-- DATASET RECORDS follows --

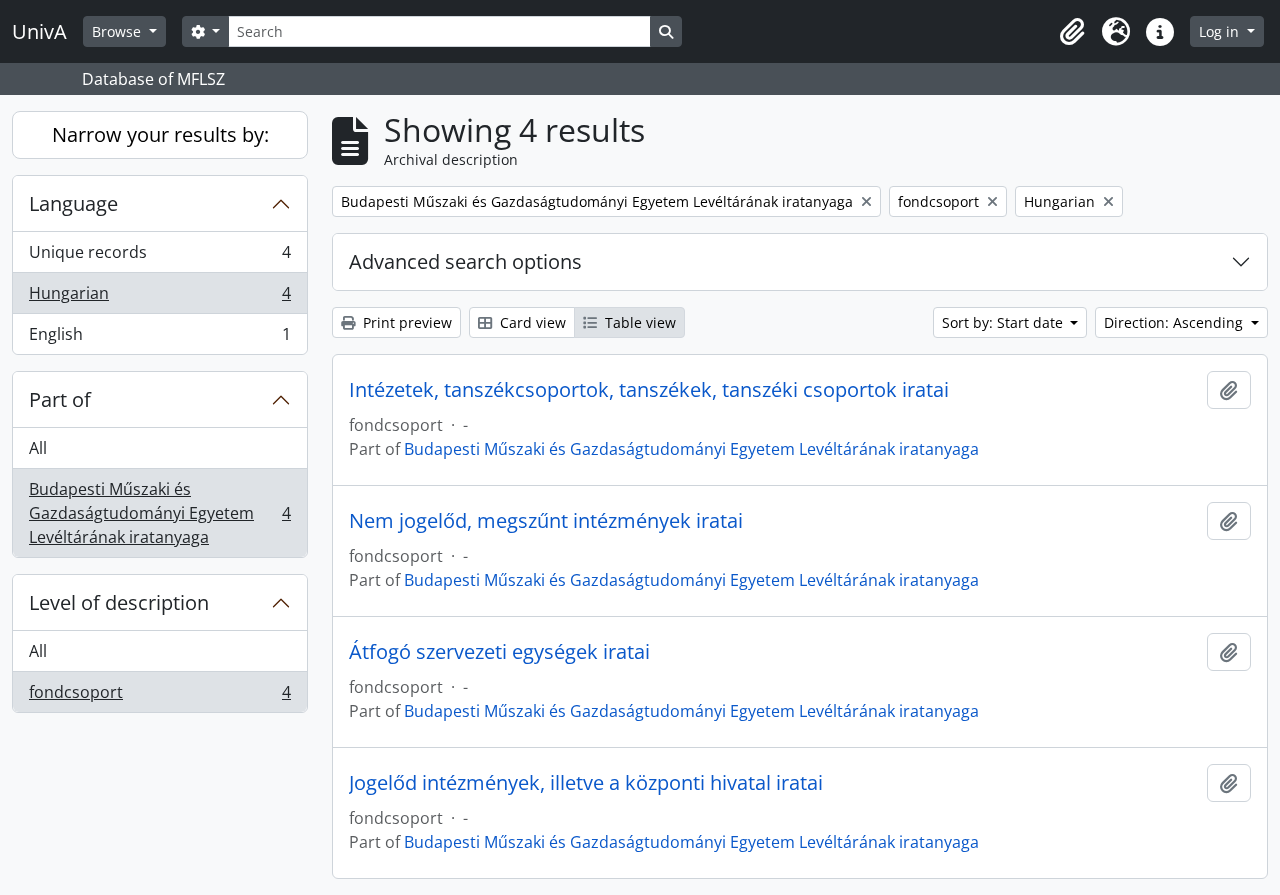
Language (73, 203)
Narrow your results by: (160, 134)
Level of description (119, 602)
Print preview (405, 322)
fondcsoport (159, 696)
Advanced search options (465, 261)
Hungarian (159, 298)
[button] (1072, 32)
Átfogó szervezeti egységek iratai (499, 652)
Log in (1221, 31)
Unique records (159, 257)
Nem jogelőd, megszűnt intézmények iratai (546, 521)
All (38, 448)
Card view (531, 322)
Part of (60, 399)
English (159, 338)
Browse (118, 31)
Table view (638, 322)
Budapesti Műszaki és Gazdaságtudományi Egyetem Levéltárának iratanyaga (159, 513)
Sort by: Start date (1004, 322)
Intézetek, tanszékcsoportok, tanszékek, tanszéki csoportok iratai (649, 390)
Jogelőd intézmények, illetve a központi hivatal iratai (586, 783)
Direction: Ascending (1175, 322)
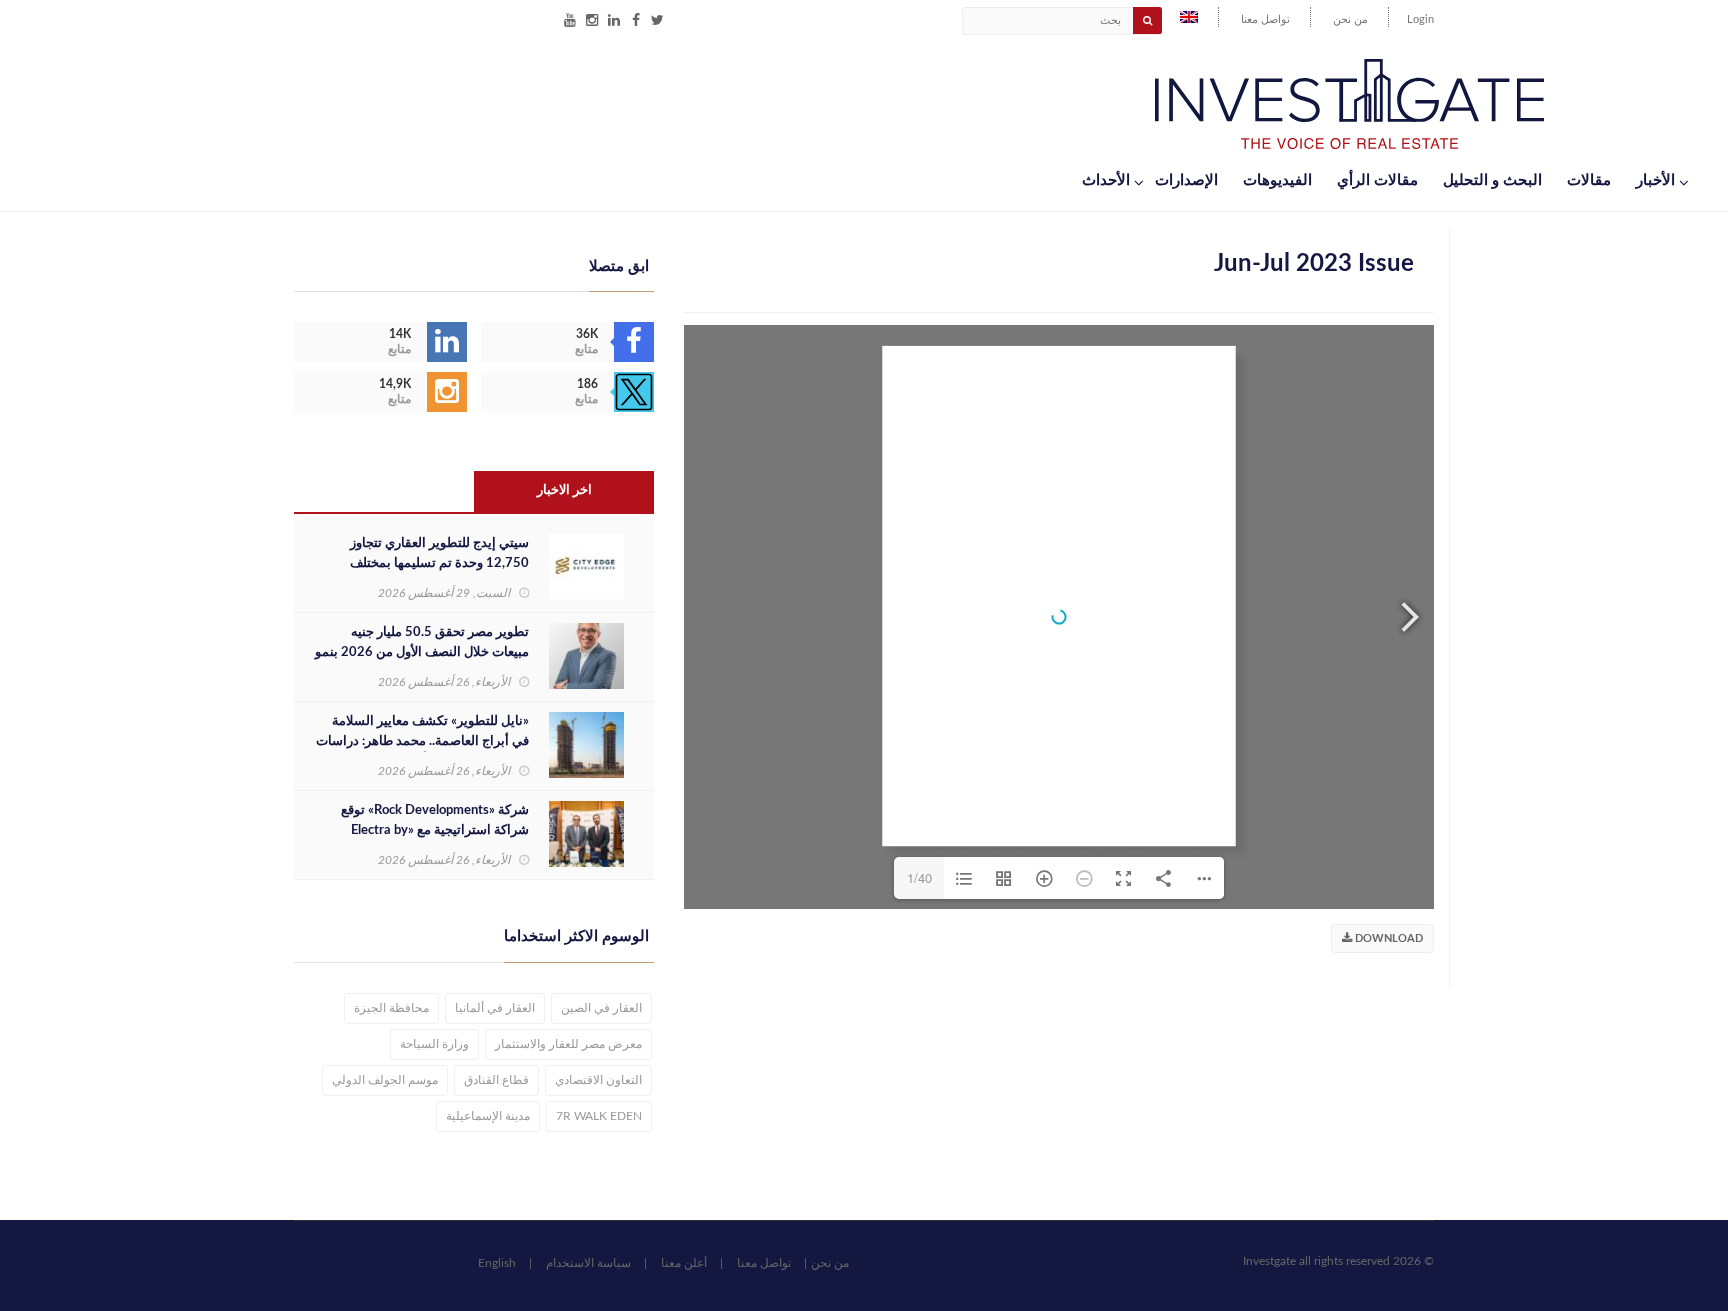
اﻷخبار (1655, 180)
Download (1387, 938)
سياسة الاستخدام (588, 1263)
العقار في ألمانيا (495, 1008)
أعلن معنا (684, 1263)
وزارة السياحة (434, 1044)
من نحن (1350, 19)
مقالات (1589, 180)
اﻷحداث (1106, 180)
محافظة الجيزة (391, 1008)
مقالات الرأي (1377, 180)
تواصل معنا (1265, 19)
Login (1420, 19)
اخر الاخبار (564, 490)
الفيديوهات (1277, 180)
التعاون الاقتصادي (598, 1080)
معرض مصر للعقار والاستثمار (568, 1044)
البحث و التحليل (1492, 180)
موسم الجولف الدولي (385, 1080)
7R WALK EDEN (599, 1116)
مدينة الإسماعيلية (488, 1116)
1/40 (919, 877)
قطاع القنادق (496, 1080)
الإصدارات (1186, 180)
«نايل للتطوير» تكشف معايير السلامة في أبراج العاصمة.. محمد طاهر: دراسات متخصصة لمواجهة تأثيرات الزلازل (422, 741)
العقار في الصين (601, 1008)
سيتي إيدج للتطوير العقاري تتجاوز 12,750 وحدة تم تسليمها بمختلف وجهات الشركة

-- DATASET RECORDS concluded --

• **TASK OBJECTIVE**
Extract each line holding the word "للتطوير" from the records.

• **SOLVED PROBLEM**
«نايل للتطوير» تكشف معايير السلامة في أبراج العاصمة.. محمد طاهر: دراسات متخصصة لمواجهة تأثيرات الزلازل (422, 741)
سيتي إيدج للتطوير العقاري تتجاوز 12,750 وحدة تم تسليمها بمختلف وجهات الشركة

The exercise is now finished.